*Requirement*
Your answer must contain each line of the data, copied exactly.

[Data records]

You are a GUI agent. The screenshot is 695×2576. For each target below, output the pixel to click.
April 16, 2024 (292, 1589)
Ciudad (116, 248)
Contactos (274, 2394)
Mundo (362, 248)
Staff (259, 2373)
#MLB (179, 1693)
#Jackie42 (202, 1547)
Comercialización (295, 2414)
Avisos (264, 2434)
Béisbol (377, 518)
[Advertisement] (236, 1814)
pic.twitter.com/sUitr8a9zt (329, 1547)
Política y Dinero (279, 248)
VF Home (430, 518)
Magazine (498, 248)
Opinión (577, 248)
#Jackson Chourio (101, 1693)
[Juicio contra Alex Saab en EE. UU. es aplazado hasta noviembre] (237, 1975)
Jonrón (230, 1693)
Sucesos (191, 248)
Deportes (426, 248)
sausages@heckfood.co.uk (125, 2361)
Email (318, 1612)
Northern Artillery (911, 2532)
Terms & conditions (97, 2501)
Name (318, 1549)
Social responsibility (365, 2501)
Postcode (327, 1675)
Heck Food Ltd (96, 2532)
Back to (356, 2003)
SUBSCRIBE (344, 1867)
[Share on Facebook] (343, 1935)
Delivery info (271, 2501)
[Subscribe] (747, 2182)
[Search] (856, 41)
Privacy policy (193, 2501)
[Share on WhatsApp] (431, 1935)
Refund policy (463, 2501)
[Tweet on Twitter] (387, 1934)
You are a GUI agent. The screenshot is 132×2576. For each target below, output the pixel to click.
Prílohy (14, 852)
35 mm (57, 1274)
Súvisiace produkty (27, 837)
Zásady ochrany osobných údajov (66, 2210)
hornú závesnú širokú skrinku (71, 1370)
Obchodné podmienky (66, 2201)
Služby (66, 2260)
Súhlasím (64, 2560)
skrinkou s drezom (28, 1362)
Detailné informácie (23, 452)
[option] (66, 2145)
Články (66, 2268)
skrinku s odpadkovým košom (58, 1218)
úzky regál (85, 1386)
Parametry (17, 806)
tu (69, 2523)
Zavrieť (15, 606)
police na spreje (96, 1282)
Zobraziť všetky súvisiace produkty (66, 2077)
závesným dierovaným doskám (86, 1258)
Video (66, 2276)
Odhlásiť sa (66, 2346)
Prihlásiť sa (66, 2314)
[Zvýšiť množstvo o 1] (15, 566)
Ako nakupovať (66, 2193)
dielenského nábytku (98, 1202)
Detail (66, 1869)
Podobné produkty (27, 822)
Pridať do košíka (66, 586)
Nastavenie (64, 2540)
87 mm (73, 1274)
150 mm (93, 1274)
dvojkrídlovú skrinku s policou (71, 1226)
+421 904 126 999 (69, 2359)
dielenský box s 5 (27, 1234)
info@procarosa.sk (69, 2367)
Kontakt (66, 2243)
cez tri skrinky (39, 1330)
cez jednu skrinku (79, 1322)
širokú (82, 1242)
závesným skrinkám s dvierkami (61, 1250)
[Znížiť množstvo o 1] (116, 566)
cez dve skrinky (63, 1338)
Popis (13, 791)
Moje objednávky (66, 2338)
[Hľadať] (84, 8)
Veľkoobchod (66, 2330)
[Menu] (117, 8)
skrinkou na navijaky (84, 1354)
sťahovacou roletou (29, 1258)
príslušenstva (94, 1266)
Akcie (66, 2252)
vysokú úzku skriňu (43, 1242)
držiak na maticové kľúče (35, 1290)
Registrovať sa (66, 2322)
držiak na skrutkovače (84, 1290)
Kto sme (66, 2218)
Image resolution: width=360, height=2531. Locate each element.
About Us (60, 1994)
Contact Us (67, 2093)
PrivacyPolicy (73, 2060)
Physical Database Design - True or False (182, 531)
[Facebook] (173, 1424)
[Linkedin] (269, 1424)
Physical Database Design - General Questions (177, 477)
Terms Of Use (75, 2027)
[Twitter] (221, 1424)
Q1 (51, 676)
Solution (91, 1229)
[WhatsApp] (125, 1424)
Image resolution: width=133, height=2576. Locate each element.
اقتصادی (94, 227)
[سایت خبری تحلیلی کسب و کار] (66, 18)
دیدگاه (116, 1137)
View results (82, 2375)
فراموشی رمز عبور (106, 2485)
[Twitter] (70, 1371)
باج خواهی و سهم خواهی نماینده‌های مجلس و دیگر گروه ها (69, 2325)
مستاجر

*Reply*
You are a GUI agent. The screenshot is 695×2576. For each target below, output the pixel to click.
April 16, 2024 (292, 1589)
Ciudad (116, 248)
Contactos (274, 2394)
Mundo (362, 248)
Staff (259, 2373)
#MLB (179, 1693)
#Jackie42 (202, 1547)
Comercialización (295, 2414)
Avisos (264, 2434)
Béisbol (377, 518)
[Advertisement] (236, 1814)
pic.twitter.com/sUitr8a9zt (329, 1547)
Política y Dinero (279, 248)
VF Home (430, 518)
Magazine (498, 248)
Opinión (577, 248)
#Jackson Chourio (101, 1693)
[Juicio contra Alex Saab en EE. UU. es aplazado hasta noviembre] (237, 1975)
Jonrón (230, 1693)
Sucesos (191, 248)
Deportes (426, 248)
sausages@heckfood.co.uk (125, 2361)
Email (318, 1612)
Northern Artillery (911, 2532)
Terms & conditions (97, 2501)
Name (318, 1549)
Social responsibility (365, 2501)
Postcode (327, 1675)
Heck Food Ltd (96, 2532)
Back to (356, 2003)
SUBSCRIBE (344, 1867)
[Share on Facebook] (343, 1935)
Delivery info (271, 2501)
[Subscribe] (747, 2182)
[Search] (856, 41)
Privacy policy (193, 2501)
[Share on WhatsApp] (431, 1935)
Refund policy (463, 2501)
[Tweet on Twitter] (387, 1934)
You are a GUI agent. The screenshot is 132×2576. For each target below, output the pixel to click.
Prílohy (14, 852)
35 mm (57, 1274)
Súvisiace produkty (27, 837)
Zásady ochrany osobných údajov (66, 2210)
hornú závesnú širokú skrinku (71, 1370)
Obchodné podmienky (66, 2201)
Služby (66, 2260)
Súhlasím (64, 2560)
skrinkou s drezom (28, 1362)
Detailné informácie (23, 452)
[option] (66, 2145)
Články (66, 2268)
skrinku s odpadkovým košom (58, 1218)
úzky regál (85, 1386)
Parametry (17, 806)
tu (69, 2523)
Zavrieť (15, 606)
police na spreje (96, 1282)
Zobraziť všetky súvisiace produkty (66, 2077)
závesným dierovaným doskám (86, 1258)
Video (66, 2276)
Odhlásiť sa (66, 2346)
Prihlásiť sa (66, 2314)
[Zvýšiť množstvo o 1] (15, 566)
Ako nakupovať (66, 2193)
dielenského nábytku (98, 1202)
Detail (66, 1869)
Podobné produkty (27, 822)
Pridať do košíka (66, 586)
Nastavenie (64, 2540)
87 mm (73, 1274)
150 mm (93, 1274)
dvojkrídlovú skrinku s policou (71, 1226)
+421 904 126 999 (69, 2359)
dielenský box s 5 (27, 1234)
info@procarosa.sk (69, 2367)
Kontakt (66, 2243)
cez tri skrinky (39, 1330)
cez jednu skrinku (79, 1322)
širokú (82, 1242)
závesným skrinkám s dvierkami (61, 1250)
[Znížiť množstvo o 1] (116, 566)
cez dve skrinky (63, 1338)
Popis (13, 791)
Moje objednávky (66, 2338)
[Hľadať] (84, 8)
Veľkoobchod (66, 2330)
[Menu] (117, 8)
skrinkou na navijaky (84, 1354)
sťahovacou roletou (29, 1258)
príslušenstva (94, 1266)
Akcie (66, 2252)
vysokú úzku skriňu (43, 1242)
držiak na maticové kľúče (35, 1290)
Registrovať sa (66, 2322)
držiak na skrutkovače (84, 1290)
Kto sme (66, 2218)
Image resolution: width=360, height=2531. Locate each element.
About Us (60, 1994)
Contact Us (67, 2093)
PrivacyPolicy (73, 2060)
Physical Database Design - True or False (182, 531)
[Facebook] (173, 1424)
[Linkedin] (269, 1424)
Physical Database Design - General Questions (177, 477)
Terms Of Use (75, 2027)
[Twitter] (221, 1424)
Q1 (51, 676)
Solution (91, 1229)
[WhatsApp] (125, 1424)
Image resolution: width=133, height=2576. Locate each element.
اقتصادی (94, 227)
[سایت خبری تحلیلی کسب و کار] (66, 18)
دیدگاه (116, 1137)
View results (82, 2375)
فراموشی رمز عبور (106, 2485)
[Twitter] (70, 1371)
باج خواهی و سهم خواهی نماینده‌های مجلس و دیگر گروه ها (69, 2325)
مستاجر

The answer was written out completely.